L’agrobusiness et l’Etat responsables de la pollution bretonne

 L’agrobusiness et  l’Etat responsables de la pollution bretonne

 

Les doctorants Clémence Gadenne-Rosfelder et Léandre Mandard décrivent, dans une tribune au « Monde », l’enchaînement des décisions technoscientifiques qui ont fait de la Bretagne l’un des territoires les plus pollués de France.

 

Depuis quelques années, la tension monte autour des enjeux agricoles en Bretagne. De toutes parts, des collectifs militants fleurissent contre les pesticides, les marées vertes, les fermes-usines, les projets de méthanisation, les arasements abusifs de talus, tandis que des journalistes ont récemment dénoncé une certaine « loi du silence » entretenue par les élites politiques et économiques de la région. Celles-ci répondent que le modèle agricole breton, qui produit actuellement 56 % des porcs, 40 % des volailles de chair et de ponte et 20 % du lait français sur environ 6 % du territoire hexagonal, a soutenu le développement économique de cette région pauvre.

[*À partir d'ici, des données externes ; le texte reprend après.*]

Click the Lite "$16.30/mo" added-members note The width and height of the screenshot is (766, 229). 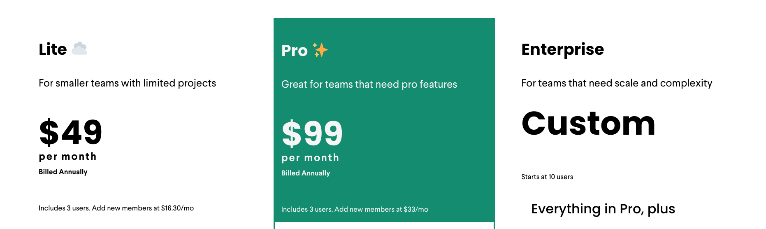coord(177,208)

Mais l’histoire environnementale, attentive aux flux de matières et aux dégâts engendrés par ces « progrès », propose un autre récit : celui de l’ouverture sans précédent des cycles de l’azote et du carbone, de l’épuisement et de l’érosion des sols, de la pollution des eaux et de l’atmosphère, de la standardisation et de la saturation des milieux.

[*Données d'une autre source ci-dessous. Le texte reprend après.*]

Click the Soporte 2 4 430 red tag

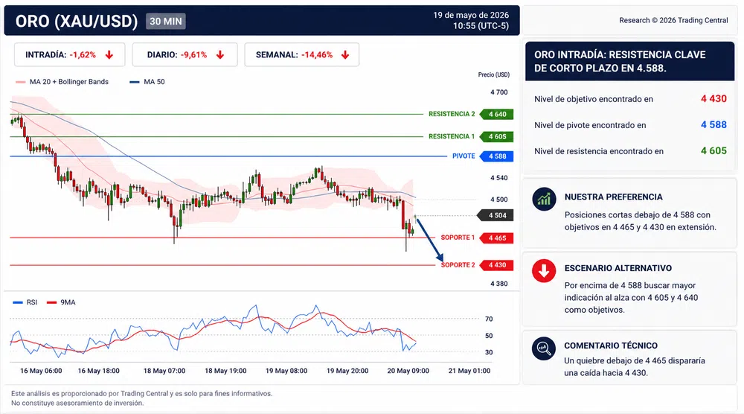point(497,265)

Cette histoire est d’abord celle de la construction d’une science agronomique où se croisent la recherche publique et les intérêts industriels. Elaborée au sein de l’Institut national de la recherche agronomique (créé en 1946) et d’instituts techniques spécialisés, cette rationalité intègre le recours systématique aux technosciences, en disqualifiant toute alternative. Elle est relayée jusqu’à la base par des cohortes d’ingénieurs et de conseillers agricoles, qui évoluent dans un environnement institutionnel complexe et fluide où se côtoient les représentants et les agents de l’Etat, des coopératives, des firmes privées et des organisations professionnelles.

On comprend mieux, dès lors, comment les jeunes agriculteurs modernistes de l’après-guerre se sont rapidement approprié cet évangile modernisateur : celui-ci leur fut présenté dès le départ, autorité scientifique à l’appui, comme un horizon indépassable. Les sciences humaines et sociales ne sont pas étrangères à cette évolution : le mouvement – particulièrement fort en Bretagne – d’ethnologisation et de muséification d’une civilisation paysanne perçue comme immobile, naturellement condamnée, a participé à la disqualification des savoirs et pratiques vernaculaires, comme l’ont montré Margot Lyautey, Léna Humbert et Christophe Bonneuil dans Histoire des modernisations agricoles au XXe siècle, (Presses universitaires de Rennes, 2021).